Тынянов Юрий
Из записных книжек
Ю. ТЫНЯНОВ
Из записных книжек
Юрий Николаевич Тынянов (1894-1943) прожил скромную, сдержанную, а на деле острую, полную душевного напряжения жизнь. В ней не было ни суеты, ни пустот. В сущности, он не потерял даром и часа - об этом свидетельствует его архив, сохранившийся далеко не полностью и все-таки поражающий глубиной замыслов и познаний. Это - черновики опубликованных и неопубликованных произведений (в разных стадиях работы), письма, записные книжки - собрание рукописей, которое росло с годами, отражая неустанный труд исторического романиста, ученого, переводчика, эссеиста, сценариста и критика. На первый взгляд собрание выглядит лабиринтом. Но Юрий Николаевич легко преодолевал мнимую беспорядочность своего архива, который жил рядом с ним, как его "второе я", меняясь, развиваясь, обогащаясь.

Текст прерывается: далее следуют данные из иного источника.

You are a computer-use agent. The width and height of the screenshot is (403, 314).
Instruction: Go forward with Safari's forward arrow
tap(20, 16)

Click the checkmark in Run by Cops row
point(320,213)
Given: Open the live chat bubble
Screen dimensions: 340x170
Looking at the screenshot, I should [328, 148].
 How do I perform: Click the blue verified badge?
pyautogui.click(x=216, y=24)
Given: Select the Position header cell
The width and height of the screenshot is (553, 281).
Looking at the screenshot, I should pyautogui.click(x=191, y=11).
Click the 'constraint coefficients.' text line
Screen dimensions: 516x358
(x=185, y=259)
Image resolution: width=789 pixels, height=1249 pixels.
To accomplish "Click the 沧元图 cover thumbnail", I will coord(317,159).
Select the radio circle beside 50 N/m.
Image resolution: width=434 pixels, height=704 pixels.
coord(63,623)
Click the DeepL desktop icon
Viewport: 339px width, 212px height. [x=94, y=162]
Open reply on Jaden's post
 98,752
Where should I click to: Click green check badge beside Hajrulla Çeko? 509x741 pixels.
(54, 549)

Он был человеком, дорожившим ощущением беспечности, живого общения, внутренней свободы - это чувствуется и в атмосфере архива. Ни тени педантства, преувеличенной аккуратности, фетишизма мелочей нет в этих школьных тетрадях, в конторских книгах, в блокнотах - больших, маленьких и очень маленьких, карманных. На полях - эпиграммы, в тексте - многочисленные рисунки и карикатуры, на обороте листка с важным, глубоким соображением адрес знакомого, набросок письма.
В 1941 году он уехал из Ленинграда в эвакуацию, расставшись со своими рукописями, и жизнь архива замерла, остановилась. Тяжело больной, Ю. Тынянов пытался работать по памяти, некогда могучей, поражавшей его учеников и друзей. Так были написаны рассказы о Кульневе, о Дорохове.

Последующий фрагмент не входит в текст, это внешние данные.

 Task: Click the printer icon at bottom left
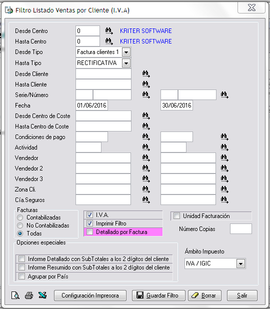[x=29, y=296]
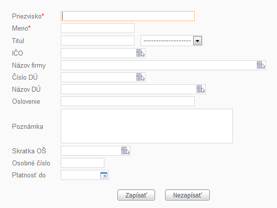Focus the Oslovenie text field

pos(128,101)
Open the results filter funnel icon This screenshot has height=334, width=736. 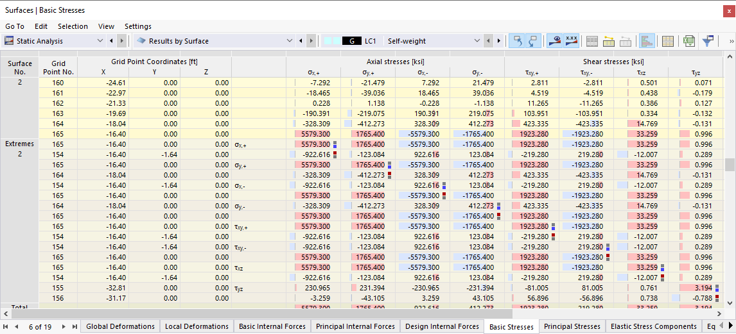pyautogui.click(x=708, y=41)
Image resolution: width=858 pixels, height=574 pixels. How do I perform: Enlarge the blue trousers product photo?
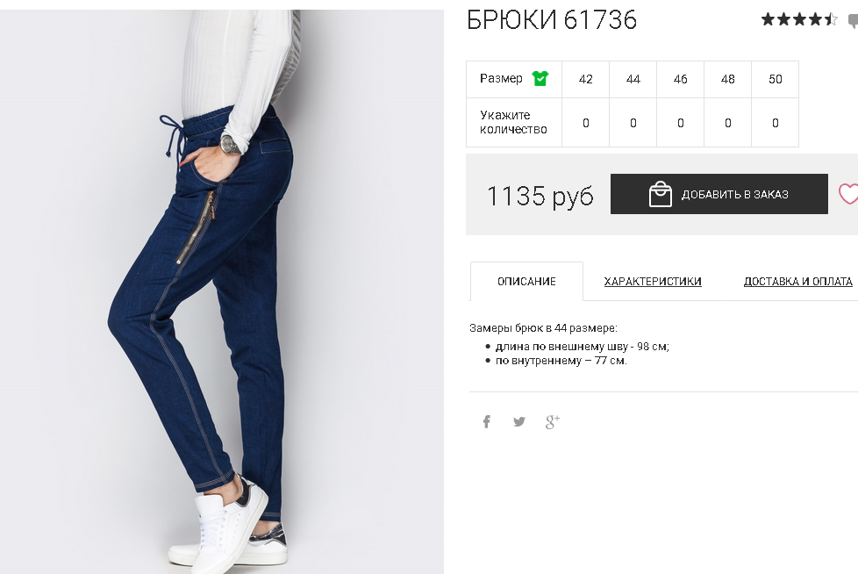coord(222,291)
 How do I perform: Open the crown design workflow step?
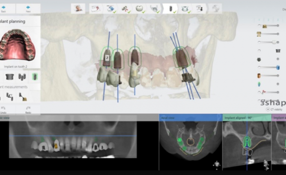point(140,8)
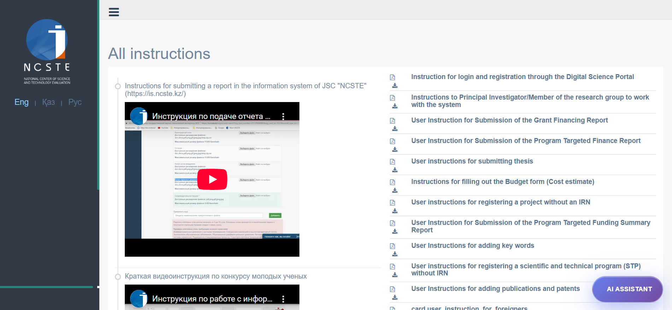Switch language to Қаз
Viewport: 672px width, 310px height.
coord(48,102)
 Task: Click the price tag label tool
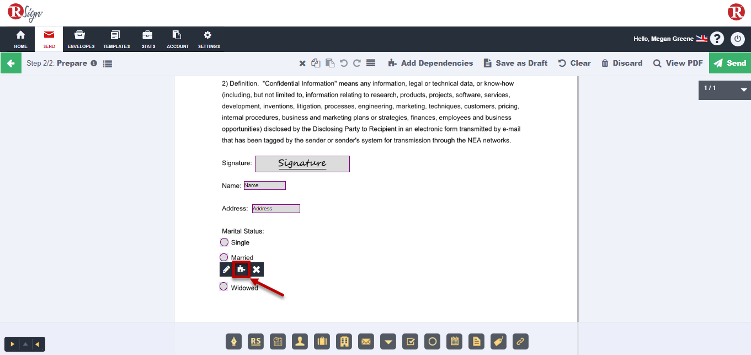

Лишь через восемнадцать лет возобновилась жизнь тыняновского архива, у которого была своя сложная и трагическая судьба, - но возобновилась уже в другом, историческом смысле: за изучение рукописей принялись исследователи и друзья. Тогда и были расшифрованы страницы, предлагающиеся вниманию читателей "Нового мира".
В бумагах сохранился список пятнадцати произведений Ю. Тынянова. Из них были осуществлены только шесть: "Кюхля", "Смерть Вазир-Мухтара", "Подпоручик Киже", "Восковая персона", "Малолетный Витушишников" и первые три части романа "Пушкин". Если окинуть взглядом все другие, оставшиеся в планах, в многочисленных выписках, а иногда в законченных страницах, становится виден широкий, граничащий с дерзостью размах.

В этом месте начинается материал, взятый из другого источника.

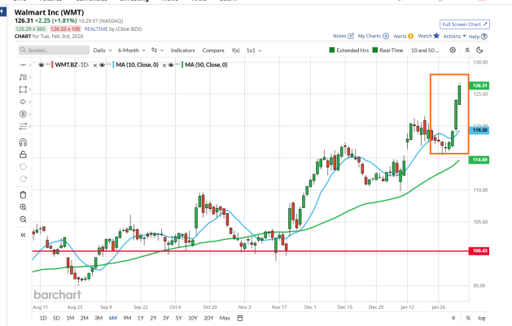Enable the magnet snap tool
The height and width of the screenshot is (326, 512).
click(x=23, y=141)
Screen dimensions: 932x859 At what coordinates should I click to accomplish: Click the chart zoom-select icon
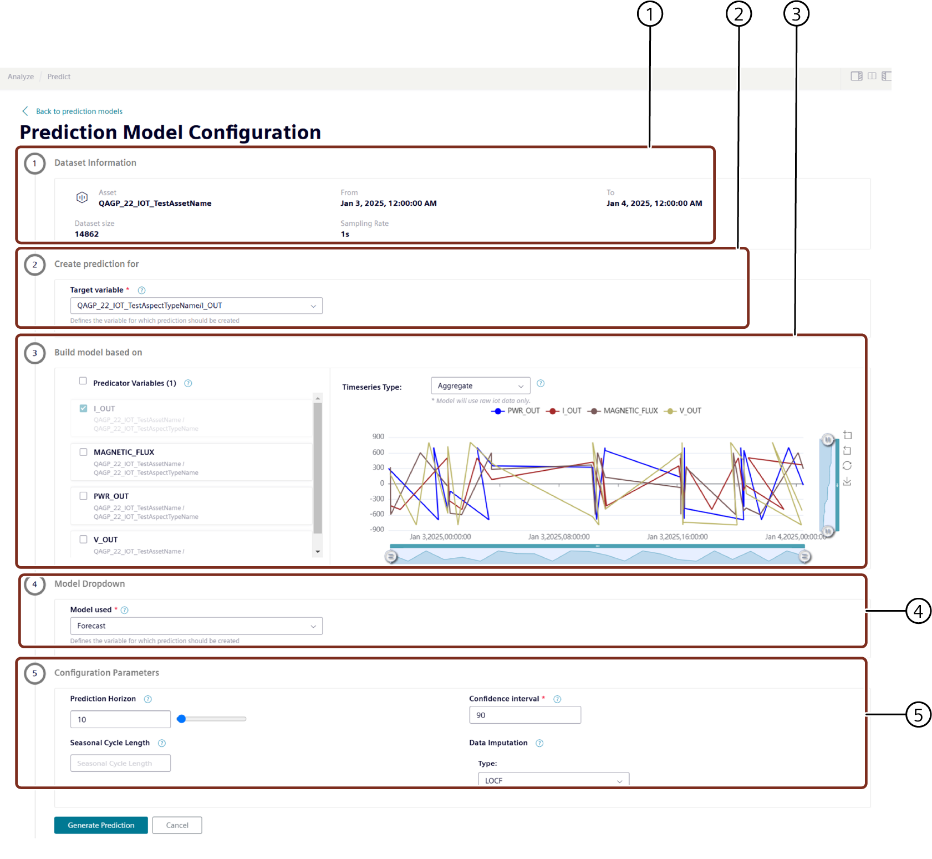pos(847,435)
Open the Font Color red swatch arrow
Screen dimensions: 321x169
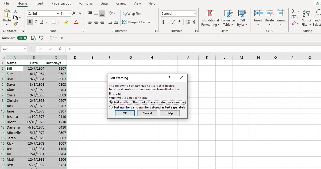click(x=81, y=22)
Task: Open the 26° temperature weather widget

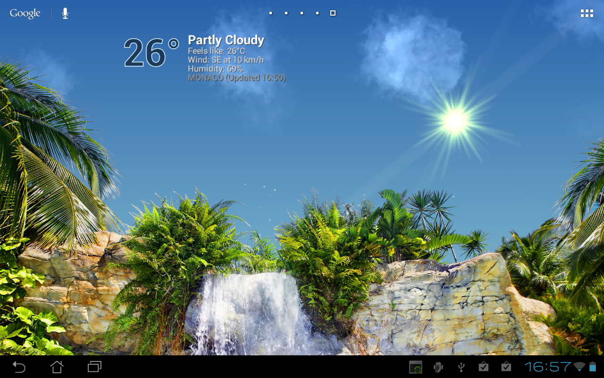Action: click(151, 53)
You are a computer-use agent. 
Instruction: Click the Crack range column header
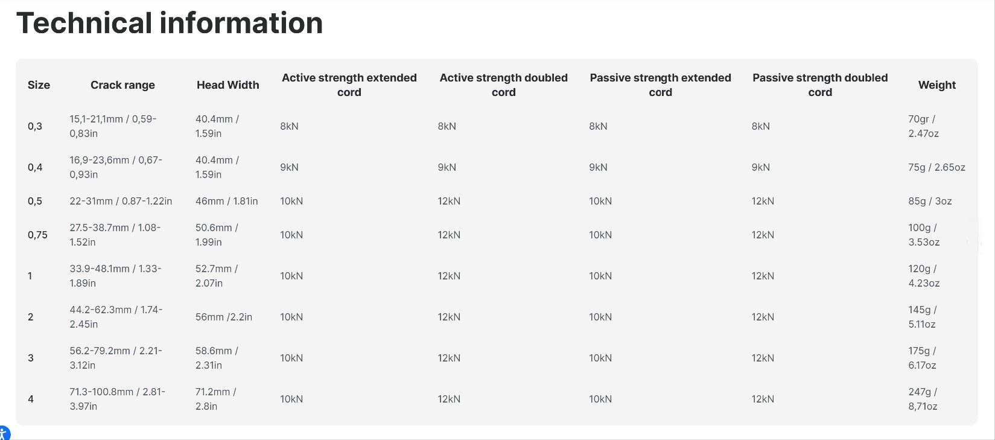122,85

Здесь и история знаменитых актеров Сандуновых, занявшихся разорившей их постройкой бань ("Бани Сандуновские"). Здесь полная бешеного риска, поэзии и дурачеств жизнь друга Пушкина Александра Ардальоновича Шишкова, бретера и дуэлянта ("Капитан Шишков 2-й"). Здесь жизнь Ивана Баркова, поэта и переводчика конца XVIII века, известного своими непристойными, распространявшимися в списках стихами.
Особо следует сказать о вступлении к "Ганнибалам". Считая роман "Пушкин" главным делом своей жизни, Тынянов подходил к нему медленно, издалека. Так были написаны вступление и первая глава "Ганнибалов" (опубликованная Н. Л. Степановым в журнале "Наука и жизнь" в 1964 году). Впоследствии, оценив огромность задача, Ю. Тынянов отказался от мысли начать роман с истории Ганнибалов. Но тема "ганнибальства", которое он понимал как продолжение петровской линии, как смелый вызов, брошенный покорному служилому дворянству, осталась и получила новое, более широкое значение.
Не африканские гены были важны для Тынянова, а вольнолюбие, ощущение дерзости и силы, накал страстей, который противостоит в романе мелочности и легковесности семейства Пушкиных. Важна и другая сторона "ганнибальства". Роман писался в годы быстро нарастающей опасности фашизма. Равноправие народов, входивших в Российское государство, - кровное дело Пушкина. В 1821 году был открыт стихом Кавказ, в 22-м - Крым, в 24-м - Бессарабия, в прозе открыты башкиры, готовилось завоевание камчадалов, юкагиров... Оглядевшись, он назвал народы еще не завоеванные, не выговоренные им в стихах и прозе
...и финн, и ныне дикой
Тунгуз, и сын степей калмык.
Завоевание поэзией, литературой обращено против ложного, животного, расового завоевания - оружием, кровью.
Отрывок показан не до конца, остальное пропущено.